Our Favorite Directorial Debuts

It’s incredible to think that The Blair Witch Project was a directorial debut

It’s so common to hear someone talking about how a band’s first album was so great that everything else paled in comparison. After all, that band had their whole life to come up with the material for the first album and often only a year or two to come up with the material for the next.

The same is absolutely true with directorial debuts. Some directors find their first film a flop, perhaps owing to lack of experience, but then go from strength-to-strength in their career, but others start things with a bang. These are some of our very favorite directorial debuts from the horror genre:

Cheap Thrills, 2013, E.L Katz

Cheap Thrills focuses entirely on the premise of betting. This might not seem particularly terrifying, but in his directorial debut E.L. Katz creates a betting game unlike any we’ve ever seen before. Far from the relatively sedentary land of free bet offers, online bonuses, or horse racing, this film instead pits two friends against each other in what turns out to be a fight to the death.

Craig, a recently homeless mechanic, heads to a bar to drown his sorrows, where he bumps into an old friend from high school, Vince. The pair share a drink together and before long run into the bad guys of the film, husband and wife Colin and Violet. The group begin to chat and Colin and Violet learn of Craig’s financial woes. As it’s Violet’s birthday, Colin offers to pay Craig and Vince to keep Violet entertained by completing a series of challenges.

The challenges start out with a simple 50 bucks for whoever downs a shot first, but the betting quickly escalates. We won’t spoil it for you by revealing all of the tasks that the duo of friends are asked to carry out, but suffice to say that even for a black comedy this is pretty dark.

The Blair Witch Project, 1999, Daniel Myrick & Eduardo Sánchez

It seems incredible that a film as massively influential as The Blair Witch Project could be a directorial debut, but it is, and not just for one, but two directors! Daniel Myrick & Eduardo Sánchez broke boundaries when they made this film, pioneering the found footage concept. Before this, found footage films didn’t really exist, certainly not in the full mainstream as this horror classic would turn out to be.

For those who’ve been living under a rock, The Blair Witch Project centers around a group of students who set out to film a class project about the Blair Witch; a local legend that they’re fairly sure they can use to make something pretty spooky. Unfortunately for them, the group go missing, and all that’s left of them is the film footage which is found a year later. The viewer gets to see the ‘raw’ footage from the project, watching with increasing terror as the legend of the Blair Witch appears to come true.

It’s edge of your seat viewing, truly unsettling and undoubtedly one of the best found-footage concept films out there.
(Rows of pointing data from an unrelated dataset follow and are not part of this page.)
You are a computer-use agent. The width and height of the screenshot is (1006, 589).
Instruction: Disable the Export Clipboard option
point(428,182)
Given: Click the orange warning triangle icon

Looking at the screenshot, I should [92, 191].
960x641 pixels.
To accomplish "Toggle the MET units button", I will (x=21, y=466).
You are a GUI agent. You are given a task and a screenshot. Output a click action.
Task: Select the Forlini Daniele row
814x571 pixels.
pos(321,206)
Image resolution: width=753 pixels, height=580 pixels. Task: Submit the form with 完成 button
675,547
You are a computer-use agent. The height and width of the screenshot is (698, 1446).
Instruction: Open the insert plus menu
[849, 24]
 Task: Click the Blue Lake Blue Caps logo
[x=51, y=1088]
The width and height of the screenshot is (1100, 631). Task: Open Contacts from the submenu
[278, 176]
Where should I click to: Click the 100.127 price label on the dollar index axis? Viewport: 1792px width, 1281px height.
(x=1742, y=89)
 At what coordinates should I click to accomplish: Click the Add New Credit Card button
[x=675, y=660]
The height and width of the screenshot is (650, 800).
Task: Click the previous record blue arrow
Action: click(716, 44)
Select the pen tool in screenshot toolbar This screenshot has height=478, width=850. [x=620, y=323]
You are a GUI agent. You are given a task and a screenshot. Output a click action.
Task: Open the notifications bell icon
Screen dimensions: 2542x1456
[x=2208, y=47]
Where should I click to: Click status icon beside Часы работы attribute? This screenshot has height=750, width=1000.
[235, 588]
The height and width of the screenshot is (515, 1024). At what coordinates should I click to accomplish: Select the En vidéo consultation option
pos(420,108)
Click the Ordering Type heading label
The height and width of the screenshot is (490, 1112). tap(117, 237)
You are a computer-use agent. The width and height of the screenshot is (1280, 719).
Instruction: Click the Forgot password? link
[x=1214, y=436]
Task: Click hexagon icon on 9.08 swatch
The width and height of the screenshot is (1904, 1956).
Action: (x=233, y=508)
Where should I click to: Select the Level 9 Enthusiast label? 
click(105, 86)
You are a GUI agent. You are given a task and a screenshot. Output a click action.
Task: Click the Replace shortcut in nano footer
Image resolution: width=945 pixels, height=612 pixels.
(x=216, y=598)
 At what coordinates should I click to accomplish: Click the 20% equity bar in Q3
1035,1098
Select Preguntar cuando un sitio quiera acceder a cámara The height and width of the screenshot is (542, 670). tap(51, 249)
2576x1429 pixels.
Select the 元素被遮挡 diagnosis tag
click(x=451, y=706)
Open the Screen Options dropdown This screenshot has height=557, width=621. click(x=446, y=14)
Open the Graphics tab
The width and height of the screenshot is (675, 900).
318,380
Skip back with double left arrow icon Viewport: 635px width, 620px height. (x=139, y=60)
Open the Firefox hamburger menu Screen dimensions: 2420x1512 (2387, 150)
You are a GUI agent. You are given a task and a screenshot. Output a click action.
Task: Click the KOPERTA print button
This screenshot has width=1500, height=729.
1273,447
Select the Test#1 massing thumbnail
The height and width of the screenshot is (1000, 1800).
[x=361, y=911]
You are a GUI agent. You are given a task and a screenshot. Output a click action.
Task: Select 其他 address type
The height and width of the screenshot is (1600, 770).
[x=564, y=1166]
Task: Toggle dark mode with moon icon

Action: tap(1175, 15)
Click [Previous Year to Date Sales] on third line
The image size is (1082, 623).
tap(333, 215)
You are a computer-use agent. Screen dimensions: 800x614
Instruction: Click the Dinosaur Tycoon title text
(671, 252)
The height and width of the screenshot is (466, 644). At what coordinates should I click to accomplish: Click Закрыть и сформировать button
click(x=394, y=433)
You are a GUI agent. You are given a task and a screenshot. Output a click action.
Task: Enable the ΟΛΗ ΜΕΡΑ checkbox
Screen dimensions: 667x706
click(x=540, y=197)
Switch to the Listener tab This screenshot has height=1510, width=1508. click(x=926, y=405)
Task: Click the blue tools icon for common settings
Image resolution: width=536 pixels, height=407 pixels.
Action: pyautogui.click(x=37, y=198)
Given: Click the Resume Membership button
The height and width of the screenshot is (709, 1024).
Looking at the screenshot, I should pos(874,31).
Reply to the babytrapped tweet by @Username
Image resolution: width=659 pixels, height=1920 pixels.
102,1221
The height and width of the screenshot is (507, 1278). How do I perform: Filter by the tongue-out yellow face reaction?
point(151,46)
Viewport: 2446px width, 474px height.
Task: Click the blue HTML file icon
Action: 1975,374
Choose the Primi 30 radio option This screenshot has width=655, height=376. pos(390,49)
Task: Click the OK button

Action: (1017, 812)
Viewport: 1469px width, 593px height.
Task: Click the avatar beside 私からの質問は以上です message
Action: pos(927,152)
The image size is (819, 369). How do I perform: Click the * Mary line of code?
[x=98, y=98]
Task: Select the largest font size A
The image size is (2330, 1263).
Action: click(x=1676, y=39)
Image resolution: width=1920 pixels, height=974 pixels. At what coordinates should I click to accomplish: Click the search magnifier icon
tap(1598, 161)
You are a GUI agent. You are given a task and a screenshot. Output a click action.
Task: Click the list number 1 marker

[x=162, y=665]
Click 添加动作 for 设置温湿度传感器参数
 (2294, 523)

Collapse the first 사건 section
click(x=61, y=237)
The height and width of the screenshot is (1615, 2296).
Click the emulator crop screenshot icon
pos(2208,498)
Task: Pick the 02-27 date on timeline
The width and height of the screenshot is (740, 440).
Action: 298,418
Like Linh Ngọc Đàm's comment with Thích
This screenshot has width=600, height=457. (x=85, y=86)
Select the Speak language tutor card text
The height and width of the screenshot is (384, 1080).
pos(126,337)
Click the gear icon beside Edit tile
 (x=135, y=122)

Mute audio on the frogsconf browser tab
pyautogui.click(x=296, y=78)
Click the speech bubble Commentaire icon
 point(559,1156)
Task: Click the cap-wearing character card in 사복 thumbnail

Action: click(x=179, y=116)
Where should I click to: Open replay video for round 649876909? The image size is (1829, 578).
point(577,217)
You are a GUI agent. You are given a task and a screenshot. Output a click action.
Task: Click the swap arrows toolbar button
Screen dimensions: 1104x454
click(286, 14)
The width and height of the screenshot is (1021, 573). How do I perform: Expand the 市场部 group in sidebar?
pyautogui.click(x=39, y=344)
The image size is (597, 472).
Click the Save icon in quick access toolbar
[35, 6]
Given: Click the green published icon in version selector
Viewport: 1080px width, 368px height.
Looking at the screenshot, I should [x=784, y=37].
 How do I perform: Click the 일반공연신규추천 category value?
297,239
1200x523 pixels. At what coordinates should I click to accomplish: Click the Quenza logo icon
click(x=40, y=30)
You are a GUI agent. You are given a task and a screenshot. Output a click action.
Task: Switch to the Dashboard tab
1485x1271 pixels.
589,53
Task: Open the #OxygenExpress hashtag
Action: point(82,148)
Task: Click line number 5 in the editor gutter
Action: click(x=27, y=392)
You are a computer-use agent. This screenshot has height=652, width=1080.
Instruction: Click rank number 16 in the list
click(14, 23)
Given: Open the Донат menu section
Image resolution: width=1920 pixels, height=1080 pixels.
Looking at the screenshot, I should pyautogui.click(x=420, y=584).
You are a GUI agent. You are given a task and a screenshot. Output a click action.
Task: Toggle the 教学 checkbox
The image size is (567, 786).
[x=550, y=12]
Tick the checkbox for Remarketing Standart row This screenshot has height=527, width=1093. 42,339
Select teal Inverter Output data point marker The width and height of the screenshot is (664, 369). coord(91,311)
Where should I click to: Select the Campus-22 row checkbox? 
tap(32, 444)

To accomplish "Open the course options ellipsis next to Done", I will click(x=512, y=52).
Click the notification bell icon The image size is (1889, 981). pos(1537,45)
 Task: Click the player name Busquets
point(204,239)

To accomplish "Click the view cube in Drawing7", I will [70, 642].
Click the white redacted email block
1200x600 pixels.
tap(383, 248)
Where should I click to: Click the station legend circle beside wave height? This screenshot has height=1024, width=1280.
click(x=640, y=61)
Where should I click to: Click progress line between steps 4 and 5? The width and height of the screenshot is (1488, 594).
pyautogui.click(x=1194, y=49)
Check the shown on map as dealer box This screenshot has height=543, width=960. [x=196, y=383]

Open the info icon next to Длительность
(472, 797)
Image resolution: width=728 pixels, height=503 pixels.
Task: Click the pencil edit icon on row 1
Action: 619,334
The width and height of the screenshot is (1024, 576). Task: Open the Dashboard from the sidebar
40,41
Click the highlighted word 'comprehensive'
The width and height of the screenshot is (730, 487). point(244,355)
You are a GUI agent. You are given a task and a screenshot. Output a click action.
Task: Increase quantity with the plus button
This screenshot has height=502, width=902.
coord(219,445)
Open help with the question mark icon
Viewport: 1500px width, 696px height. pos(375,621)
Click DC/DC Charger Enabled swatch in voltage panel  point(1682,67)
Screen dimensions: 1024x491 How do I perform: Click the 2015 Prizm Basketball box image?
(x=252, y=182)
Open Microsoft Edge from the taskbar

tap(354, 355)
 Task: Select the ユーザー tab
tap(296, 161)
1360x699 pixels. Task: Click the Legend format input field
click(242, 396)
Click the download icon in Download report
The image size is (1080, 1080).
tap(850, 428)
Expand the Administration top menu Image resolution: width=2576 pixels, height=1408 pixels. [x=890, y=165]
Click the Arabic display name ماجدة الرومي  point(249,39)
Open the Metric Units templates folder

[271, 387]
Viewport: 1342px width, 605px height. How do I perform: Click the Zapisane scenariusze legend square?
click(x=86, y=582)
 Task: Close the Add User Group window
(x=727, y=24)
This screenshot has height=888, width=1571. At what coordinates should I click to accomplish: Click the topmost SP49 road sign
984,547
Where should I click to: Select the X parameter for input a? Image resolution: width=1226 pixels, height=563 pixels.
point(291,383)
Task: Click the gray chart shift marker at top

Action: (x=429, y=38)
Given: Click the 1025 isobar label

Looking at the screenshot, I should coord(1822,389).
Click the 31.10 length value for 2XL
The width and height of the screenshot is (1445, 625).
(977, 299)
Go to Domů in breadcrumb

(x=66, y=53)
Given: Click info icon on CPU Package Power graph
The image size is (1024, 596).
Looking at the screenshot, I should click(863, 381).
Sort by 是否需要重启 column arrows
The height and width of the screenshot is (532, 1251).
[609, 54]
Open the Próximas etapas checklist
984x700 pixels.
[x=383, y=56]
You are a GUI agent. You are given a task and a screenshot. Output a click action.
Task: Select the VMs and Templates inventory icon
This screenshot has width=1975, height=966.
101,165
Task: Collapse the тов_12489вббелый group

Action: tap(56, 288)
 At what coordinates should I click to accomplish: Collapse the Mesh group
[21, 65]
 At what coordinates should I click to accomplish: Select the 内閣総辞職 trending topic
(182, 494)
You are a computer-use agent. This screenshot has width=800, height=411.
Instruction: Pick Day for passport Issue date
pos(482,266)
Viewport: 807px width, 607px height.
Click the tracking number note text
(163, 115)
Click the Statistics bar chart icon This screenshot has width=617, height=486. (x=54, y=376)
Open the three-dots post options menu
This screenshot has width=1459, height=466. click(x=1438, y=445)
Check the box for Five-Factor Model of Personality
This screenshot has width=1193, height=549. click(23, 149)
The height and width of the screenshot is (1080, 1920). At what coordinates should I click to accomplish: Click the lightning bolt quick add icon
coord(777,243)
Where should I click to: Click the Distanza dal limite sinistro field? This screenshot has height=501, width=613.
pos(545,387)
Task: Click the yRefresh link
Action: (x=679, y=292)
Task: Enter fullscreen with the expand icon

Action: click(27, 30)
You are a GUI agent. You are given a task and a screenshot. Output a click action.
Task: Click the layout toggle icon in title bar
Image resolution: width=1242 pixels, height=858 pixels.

Not bad for a first try!

Get Out, 2017, Jordan Peele

Get Out doesn’t need to play on the usual horror ideas to give us goosebump


In terms of directorial debuts, Jordan Peele absolutely hit the ground running with his smash horror Get Out. It was in the top ten most-profitable films of 2017, with a budget of just $4.5 million and a net profit of a staggering $124.8 million. Horror films aren’t notorious for making the top 10, so for a first try this really was quite the achievement.

Get Out centers around Chris, played by Daniel Kaluuya, a young black photographer who is going to meet his white girlfriend Rose’s family, played by Allison Williams. The premise sounds standard enough, but the horrifying secrets that Chris uncovers about Rose’s family are blood-bloodcurdlingly weird.

The film makes a difficult-to-swallow comment on racism in the US, but takes it to a slightly paranormal level. It’s great to see modern horror films dealing with tricky subjects like this, with the recent success Parasite building on this and proving that horror films deserve to be taken seriously, debuts or not.